◆ BRANO DA LEGGERE
•••••

Delitto di Garlasco: i nuovi indizi su Andrea Sempio

Dopo 18 anni ora si indaga di nuovo sul caso Poggi. L’11 marzo 2025 si è scoperto infatti che un amico del fratello minore di Chiara, Andrea Sempio (già entrato e uscito dalle indagini del delitto di Garlasco) è stato nuovamente indagato per la morte della donna. Sul tavolo c’è di nuovo il DNA trovato sulle unghie della vittima, incompatibile con quello di Alberto Stasi, su cui ora si lavora seguendo metodi e tecniche di nuova generazione. L’accusa per Sempio è di omicidio in concorso con ignoti o con lo stesso Stasi. Una settimana prima, raggiunto dall’informazione di garanzia, si era rifiutato di sottoporsi all’esame salivare e al tampone, poi disposti in modo coattivo.

A questo si è aggiunta la necessità di comparare le impronte, quelle delle scarpe e quelle digitali, lasciate dall’assassino sulla scena del crimine e di sviluppare alcuni indizi, come le tre telefonate sospette di Scempio e il biglietto di un parcheggio che potrebbe essere servito dall’indagato per la precostituzione di un alibi.

•••••

◆ DOMANDE SUL TESTO
- A) Riporta dal testo sul delitto di Garlasco il tratto che inizia con le parole "A questo si" e termina dopo le parole "di un alibi.".
- B) Secondo il testo sul delitto di Garlasco, in quale data si è scoperto che Andrea Sempio era stato nuovamente indagato?

◆ DATI
•••••

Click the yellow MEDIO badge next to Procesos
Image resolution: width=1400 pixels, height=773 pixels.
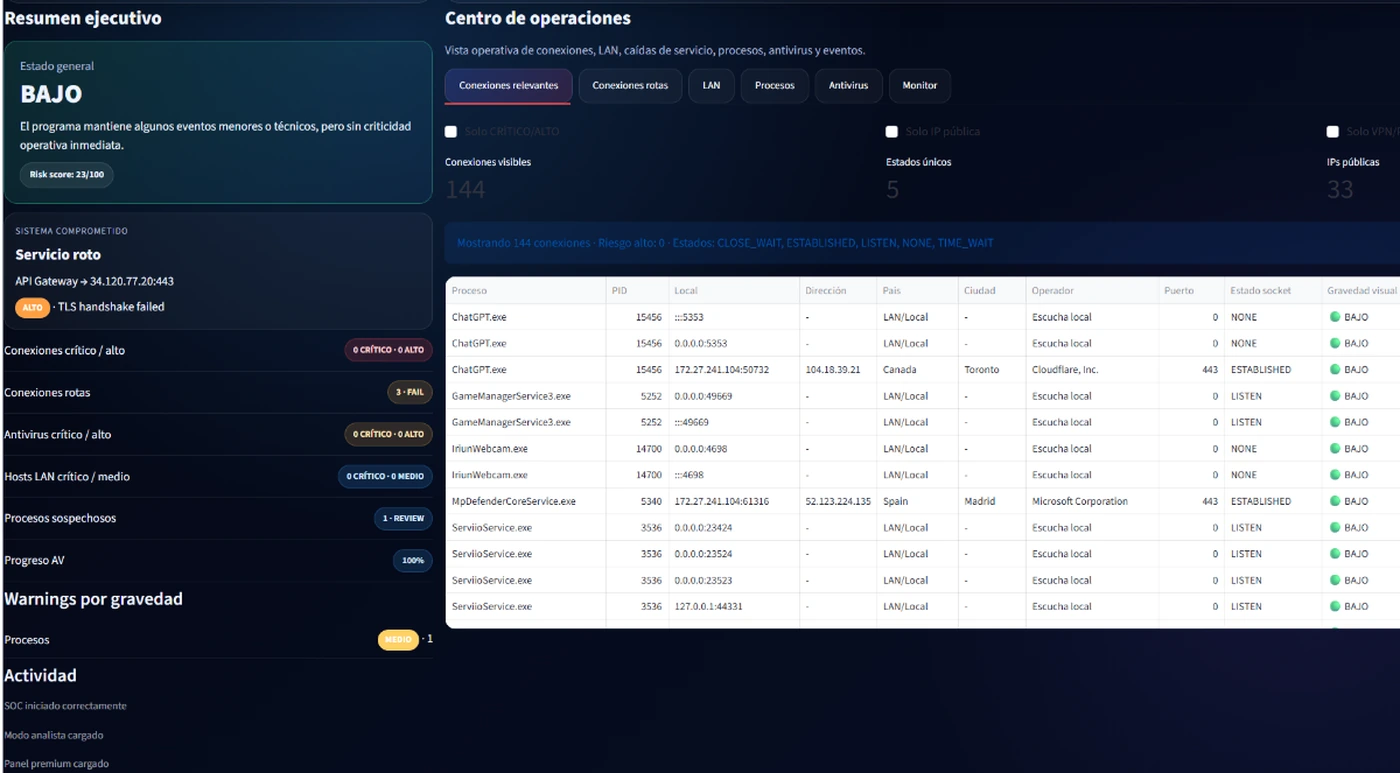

•••••

◆ RISULTATI DELL'ESERCIZIO
- A)
A questo si è aggiunta la necessità di comparare le impronte, quelle delle scarpe e quelle digitali, lasciate dall’assassino sulla scena del crimine e di sviluppare alcuni indizi, come le tre telefonate sospette di Scempio e il biglietto di un parcheggio che potrebbe essere servito dall’indagato per la precostituzione di un alibi.

- B) Si è scoperto l'11 marzo 2025.